Various hypoxic tolerance patterns observed among different native highlanders, such as Andeans, East African, and Tibetans (Mishra et al., 2015; Simonson, 2015; Cheong et al., 2017). Genetic analysis has revealed marked differences in hypoxic adaptation between Tibetan and Han populations (Yi et al., 2010). This study identified differences in retinal vascular characteristics between high-altitude Tibetan children and their low-altitude Han counterparts, these variations may be attributable to ethnic factors, caution should be exercised in extrapolating these findings to non-Tibetan populations migrating from low to high altitudes.
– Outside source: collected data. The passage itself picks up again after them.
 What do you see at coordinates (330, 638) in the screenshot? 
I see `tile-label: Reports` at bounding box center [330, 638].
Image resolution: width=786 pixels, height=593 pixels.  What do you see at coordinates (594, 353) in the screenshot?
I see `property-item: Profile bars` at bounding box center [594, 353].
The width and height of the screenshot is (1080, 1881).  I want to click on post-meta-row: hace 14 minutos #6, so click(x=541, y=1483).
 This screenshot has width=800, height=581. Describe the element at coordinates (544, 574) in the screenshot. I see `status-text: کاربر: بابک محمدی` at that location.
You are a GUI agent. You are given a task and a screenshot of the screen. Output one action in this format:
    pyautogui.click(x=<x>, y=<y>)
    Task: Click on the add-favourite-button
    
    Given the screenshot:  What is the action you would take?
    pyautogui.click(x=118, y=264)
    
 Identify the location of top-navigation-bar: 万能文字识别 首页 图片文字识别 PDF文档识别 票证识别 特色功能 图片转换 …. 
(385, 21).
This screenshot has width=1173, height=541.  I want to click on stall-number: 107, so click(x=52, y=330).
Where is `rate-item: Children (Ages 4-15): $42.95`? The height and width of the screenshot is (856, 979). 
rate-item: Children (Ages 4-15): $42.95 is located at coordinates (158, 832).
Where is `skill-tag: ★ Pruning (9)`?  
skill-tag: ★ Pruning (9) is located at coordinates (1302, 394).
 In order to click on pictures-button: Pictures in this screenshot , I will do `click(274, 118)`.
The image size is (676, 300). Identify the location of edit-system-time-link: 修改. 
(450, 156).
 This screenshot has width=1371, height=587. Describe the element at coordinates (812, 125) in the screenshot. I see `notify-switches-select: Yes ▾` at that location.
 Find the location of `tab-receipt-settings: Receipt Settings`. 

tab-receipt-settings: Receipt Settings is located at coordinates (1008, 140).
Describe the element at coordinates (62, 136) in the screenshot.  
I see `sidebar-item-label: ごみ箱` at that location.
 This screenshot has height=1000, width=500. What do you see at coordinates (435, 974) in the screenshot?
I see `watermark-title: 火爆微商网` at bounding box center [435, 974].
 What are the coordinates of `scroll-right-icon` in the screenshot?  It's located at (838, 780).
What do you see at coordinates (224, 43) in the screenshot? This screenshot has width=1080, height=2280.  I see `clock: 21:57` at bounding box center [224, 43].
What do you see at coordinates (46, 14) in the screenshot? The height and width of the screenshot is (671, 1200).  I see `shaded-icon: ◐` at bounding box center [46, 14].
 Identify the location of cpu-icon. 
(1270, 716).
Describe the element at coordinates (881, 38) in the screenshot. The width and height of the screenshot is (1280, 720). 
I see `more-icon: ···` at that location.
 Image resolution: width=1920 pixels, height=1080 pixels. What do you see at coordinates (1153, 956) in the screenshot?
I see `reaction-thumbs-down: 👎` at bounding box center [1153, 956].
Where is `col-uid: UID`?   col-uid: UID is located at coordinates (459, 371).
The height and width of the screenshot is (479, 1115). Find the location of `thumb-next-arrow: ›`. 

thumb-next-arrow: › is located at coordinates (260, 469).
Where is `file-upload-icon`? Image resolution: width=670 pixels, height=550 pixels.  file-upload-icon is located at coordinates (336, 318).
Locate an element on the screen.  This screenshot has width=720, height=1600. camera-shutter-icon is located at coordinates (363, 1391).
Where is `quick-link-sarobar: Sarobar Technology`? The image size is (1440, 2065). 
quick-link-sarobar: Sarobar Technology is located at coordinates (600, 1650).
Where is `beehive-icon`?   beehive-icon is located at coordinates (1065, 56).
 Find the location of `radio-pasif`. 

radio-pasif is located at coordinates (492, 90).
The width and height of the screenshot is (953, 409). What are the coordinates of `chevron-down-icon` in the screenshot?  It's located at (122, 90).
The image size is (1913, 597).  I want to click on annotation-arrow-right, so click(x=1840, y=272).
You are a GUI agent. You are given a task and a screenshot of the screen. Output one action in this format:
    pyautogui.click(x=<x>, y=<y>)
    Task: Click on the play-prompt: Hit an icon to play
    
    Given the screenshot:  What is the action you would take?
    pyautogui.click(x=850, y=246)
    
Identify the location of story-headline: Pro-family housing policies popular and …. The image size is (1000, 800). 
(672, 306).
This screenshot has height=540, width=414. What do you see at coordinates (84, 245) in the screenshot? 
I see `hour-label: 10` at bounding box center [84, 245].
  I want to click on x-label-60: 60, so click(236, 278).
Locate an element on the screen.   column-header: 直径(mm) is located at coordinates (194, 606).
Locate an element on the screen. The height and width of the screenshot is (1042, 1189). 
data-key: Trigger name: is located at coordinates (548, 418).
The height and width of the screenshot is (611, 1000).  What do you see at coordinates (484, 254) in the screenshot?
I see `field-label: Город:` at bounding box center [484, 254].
Although our inclusion criteria—specifying an age of 8–9 years, BCVA ≥20/25, SE ≤ 0.5 D, and AXL <26 mm—aimed to minimize confounders, differences in age and axial length persisted between the two groups. Furthermore, the HLC group had a lower proportion of male participants (43.8%) compared to the LLC group (52.2%). Previous studies have showed that male and greater axial length is associated with finer retinal vessels (He et al., 2024; Lim et al., 2011). Interestingly, however, the HLC group in this study exhibited smaller VC despite having a higher proportion of females and shorter AXL (22.76 mm vs. 23.27 mm). Therefore, the relatively smaller VC observed in the HLC group are more likely attributable to environmental or ethnic factors than to confounding variables such as age, sex, or AXL.
There are some limitations in this study. Firstly, due to the cross-sectional design, there were unable to establish the changes of retinal vascular characteristics in relation to altitude elevation. Secondly, given that the analyses conducted in this study were confined to the scope of fundus photography, there exists a certain bias in accurately representing the complete retinal vasculature. Thirdly, this study had a relatively small sample size, and larger studies are needed to further verify these results. Lastly, a concealed confounding variable in our research and analysis is ethnic diversity. This study compared retinal vascular characteristics between Tibetan children residing at high altitudes and Han Chinese children living at low altitudes. Given that ethnic background factors may have a significant impact on the physiological adaptations to the sustained hypoxia (Cheong et al., 2017; Yi et al., 2010), these findings may not be directly generalizable to other populations worldwide.
This study revealed significant morphological differences in fundus characteristics between the HLC and LLC groups. Specifically, the HLC group demonstrated reduced VC and VBA compared to the LLC group, while exhibiting significantly larger optic disc and cup areas.